### TASK TO COMPLETE:
Output the entries below exactly, from the first line to the line holding "The image size is (530, 596).", both included.

(Dataset records)
-.-.-

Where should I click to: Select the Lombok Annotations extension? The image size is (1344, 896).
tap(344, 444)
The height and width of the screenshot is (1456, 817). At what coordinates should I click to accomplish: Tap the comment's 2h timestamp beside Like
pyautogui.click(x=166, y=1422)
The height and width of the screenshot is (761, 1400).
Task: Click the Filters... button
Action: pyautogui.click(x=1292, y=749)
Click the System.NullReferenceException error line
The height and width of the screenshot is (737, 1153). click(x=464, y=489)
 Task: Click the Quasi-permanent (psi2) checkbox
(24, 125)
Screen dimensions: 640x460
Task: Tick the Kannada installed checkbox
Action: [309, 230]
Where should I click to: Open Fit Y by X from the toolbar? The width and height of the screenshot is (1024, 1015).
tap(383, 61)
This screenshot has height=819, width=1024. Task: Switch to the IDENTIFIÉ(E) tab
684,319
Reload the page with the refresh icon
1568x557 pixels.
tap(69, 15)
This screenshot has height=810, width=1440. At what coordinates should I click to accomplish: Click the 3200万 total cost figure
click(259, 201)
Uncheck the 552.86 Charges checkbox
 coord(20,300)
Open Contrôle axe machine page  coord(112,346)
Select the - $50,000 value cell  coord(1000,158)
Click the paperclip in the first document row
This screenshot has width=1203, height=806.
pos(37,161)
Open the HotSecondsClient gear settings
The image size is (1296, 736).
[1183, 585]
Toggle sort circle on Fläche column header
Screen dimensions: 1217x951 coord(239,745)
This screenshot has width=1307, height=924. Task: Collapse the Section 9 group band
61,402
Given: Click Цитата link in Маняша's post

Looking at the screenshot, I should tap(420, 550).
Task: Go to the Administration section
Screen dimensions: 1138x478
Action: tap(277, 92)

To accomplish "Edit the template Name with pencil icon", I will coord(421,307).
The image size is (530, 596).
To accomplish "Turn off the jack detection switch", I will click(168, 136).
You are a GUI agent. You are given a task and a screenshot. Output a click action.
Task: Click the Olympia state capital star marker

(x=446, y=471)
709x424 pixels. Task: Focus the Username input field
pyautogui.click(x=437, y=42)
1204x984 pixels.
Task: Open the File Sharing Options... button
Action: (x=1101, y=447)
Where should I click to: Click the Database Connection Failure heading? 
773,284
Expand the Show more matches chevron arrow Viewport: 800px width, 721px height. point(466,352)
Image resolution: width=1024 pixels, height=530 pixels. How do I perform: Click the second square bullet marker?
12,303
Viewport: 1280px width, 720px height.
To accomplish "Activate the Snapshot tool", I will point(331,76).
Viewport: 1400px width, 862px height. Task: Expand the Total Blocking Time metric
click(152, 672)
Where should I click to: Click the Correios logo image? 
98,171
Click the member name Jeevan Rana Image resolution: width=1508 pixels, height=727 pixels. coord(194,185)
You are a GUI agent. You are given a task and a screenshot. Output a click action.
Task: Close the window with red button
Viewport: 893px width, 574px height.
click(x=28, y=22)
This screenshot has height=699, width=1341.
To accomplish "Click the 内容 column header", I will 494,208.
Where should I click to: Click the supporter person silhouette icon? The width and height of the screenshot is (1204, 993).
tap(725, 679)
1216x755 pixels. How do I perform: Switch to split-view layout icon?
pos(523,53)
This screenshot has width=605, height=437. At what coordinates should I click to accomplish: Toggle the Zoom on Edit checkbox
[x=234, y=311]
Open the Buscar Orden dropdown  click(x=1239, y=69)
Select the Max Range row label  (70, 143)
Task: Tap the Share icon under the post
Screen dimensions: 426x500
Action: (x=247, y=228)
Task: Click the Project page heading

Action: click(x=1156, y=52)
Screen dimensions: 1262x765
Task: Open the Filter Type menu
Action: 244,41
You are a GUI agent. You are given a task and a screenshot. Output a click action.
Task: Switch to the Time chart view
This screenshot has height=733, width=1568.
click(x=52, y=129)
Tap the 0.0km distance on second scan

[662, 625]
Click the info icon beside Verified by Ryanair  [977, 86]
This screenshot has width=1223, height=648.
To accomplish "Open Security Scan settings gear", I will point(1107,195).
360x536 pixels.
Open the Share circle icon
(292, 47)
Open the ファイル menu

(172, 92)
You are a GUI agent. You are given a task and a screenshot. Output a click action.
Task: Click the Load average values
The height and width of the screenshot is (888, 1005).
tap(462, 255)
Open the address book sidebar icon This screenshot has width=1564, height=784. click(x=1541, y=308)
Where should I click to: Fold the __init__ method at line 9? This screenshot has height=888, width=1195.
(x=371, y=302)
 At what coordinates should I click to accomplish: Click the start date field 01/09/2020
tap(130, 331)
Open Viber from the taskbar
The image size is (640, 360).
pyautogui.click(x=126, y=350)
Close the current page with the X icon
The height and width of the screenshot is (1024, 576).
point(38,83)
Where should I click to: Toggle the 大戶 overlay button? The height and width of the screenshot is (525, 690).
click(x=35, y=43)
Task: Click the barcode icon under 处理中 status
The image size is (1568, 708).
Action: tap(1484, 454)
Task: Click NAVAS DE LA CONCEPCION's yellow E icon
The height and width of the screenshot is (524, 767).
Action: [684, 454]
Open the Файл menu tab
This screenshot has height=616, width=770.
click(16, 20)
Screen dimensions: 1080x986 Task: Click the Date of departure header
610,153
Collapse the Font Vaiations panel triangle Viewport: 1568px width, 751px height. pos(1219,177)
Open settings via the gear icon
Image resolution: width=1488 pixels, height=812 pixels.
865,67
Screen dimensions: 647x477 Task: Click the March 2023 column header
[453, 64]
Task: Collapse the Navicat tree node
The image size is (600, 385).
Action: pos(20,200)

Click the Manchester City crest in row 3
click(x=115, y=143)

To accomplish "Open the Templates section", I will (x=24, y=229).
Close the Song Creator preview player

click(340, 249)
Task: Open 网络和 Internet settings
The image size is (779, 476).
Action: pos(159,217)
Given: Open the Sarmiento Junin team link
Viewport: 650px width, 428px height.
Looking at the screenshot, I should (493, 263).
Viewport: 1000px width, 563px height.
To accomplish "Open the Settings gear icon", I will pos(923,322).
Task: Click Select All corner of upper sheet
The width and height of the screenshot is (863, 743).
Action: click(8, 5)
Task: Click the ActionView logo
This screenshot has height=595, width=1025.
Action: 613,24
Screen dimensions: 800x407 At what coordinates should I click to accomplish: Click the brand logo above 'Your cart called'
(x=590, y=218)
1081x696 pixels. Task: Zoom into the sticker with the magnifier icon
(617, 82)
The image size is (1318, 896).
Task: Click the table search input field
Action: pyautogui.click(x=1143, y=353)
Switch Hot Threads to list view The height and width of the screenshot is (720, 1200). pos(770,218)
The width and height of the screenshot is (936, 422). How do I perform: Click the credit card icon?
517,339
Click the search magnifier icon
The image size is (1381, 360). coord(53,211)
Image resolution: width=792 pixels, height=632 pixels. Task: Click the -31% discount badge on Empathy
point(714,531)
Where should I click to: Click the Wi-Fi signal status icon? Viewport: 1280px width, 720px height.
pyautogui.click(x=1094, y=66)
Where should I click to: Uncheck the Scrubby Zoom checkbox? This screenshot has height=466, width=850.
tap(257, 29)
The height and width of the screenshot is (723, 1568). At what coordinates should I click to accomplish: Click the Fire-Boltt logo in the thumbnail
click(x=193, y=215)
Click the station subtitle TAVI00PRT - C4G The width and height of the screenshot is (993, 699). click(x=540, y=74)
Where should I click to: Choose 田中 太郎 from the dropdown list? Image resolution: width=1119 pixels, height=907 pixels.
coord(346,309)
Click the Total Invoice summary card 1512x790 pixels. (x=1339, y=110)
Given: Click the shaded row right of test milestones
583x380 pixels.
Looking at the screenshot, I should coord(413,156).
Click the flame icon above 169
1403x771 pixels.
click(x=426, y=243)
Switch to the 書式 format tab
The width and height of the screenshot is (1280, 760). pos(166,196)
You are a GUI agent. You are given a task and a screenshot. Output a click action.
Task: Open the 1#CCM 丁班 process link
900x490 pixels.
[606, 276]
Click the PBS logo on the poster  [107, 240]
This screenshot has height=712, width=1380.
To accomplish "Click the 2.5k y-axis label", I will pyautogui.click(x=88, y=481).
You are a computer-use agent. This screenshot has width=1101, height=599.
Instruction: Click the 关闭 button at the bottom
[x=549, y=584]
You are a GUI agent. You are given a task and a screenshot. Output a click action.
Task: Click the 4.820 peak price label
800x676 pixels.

-.-.-

### OUTPUT FOR THIS EXERCISE:
Where should I click to: Select the Lombok Annotations extension? The image size is (1344, 896).
tap(344, 444)
The height and width of the screenshot is (1456, 817). At what coordinates should I click to accomplish: Tap the comment's 2h timestamp beside Like
pyautogui.click(x=166, y=1422)
The height and width of the screenshot is (761, 1400).
Task: Click the Filters... button
Action: pyautogui.click(x=1292, y=749)
Click the System.NullReferenceException error line
The height and width of the screenshot is (737, 1153). click(x=464, y=489)
 Task: Click the Quasi-permanent (psi2) checkbox
(24, 125)
Screen dimensions: 640x460
Task: Tick the Kannada installed checkbox
Action: [309, 230]
Where should I click to: Open Fit Y by X from the toolbar? The width and height of the screenshot is (1024, 1015).
tap(383, 61)
This screenshot has height=819, width=1024. Task: Switch to the IDENTIFIÉ(E) tab
684,319
Reload the page with the refresh icon
1568x557 pixels.
tap(69, 15)
This screenshot has height=810, width=1440. At what coordinates should I click to accomplish: Click the 3200万 total cost figure
click(259, 201)
Uncheck the 552.86 Charges checkbox
 coord(20,300)
Open Contrôle axe machine page  coord(112,346)
Select the - $50,000 value cell  coord(1000,158)
Click the paperclip in the first document row
This screenshot has width=1203, height=806.
pos(37,161)
Open the HotSecondsClient gear settings
The image size is (1296, 736).
[1183, 585]
Toggle sort circle on Fläche column header
Screen dimensions: 1217x951 coord(239,745)
This screenshot has width=1307, height=924. Task: Collapse the Section 9 group band
61,402
Given: Click Цитата link in Маняша's post

Looking at the screenshot, I should tap(420, 550).
Task: Go to the Administration section
Screen dimensions: 1138x478
Action: tap(277, 92)

To accomplish "Edit the template Name with pencil icon", I will coord(421,307).
The image size is (530, 596).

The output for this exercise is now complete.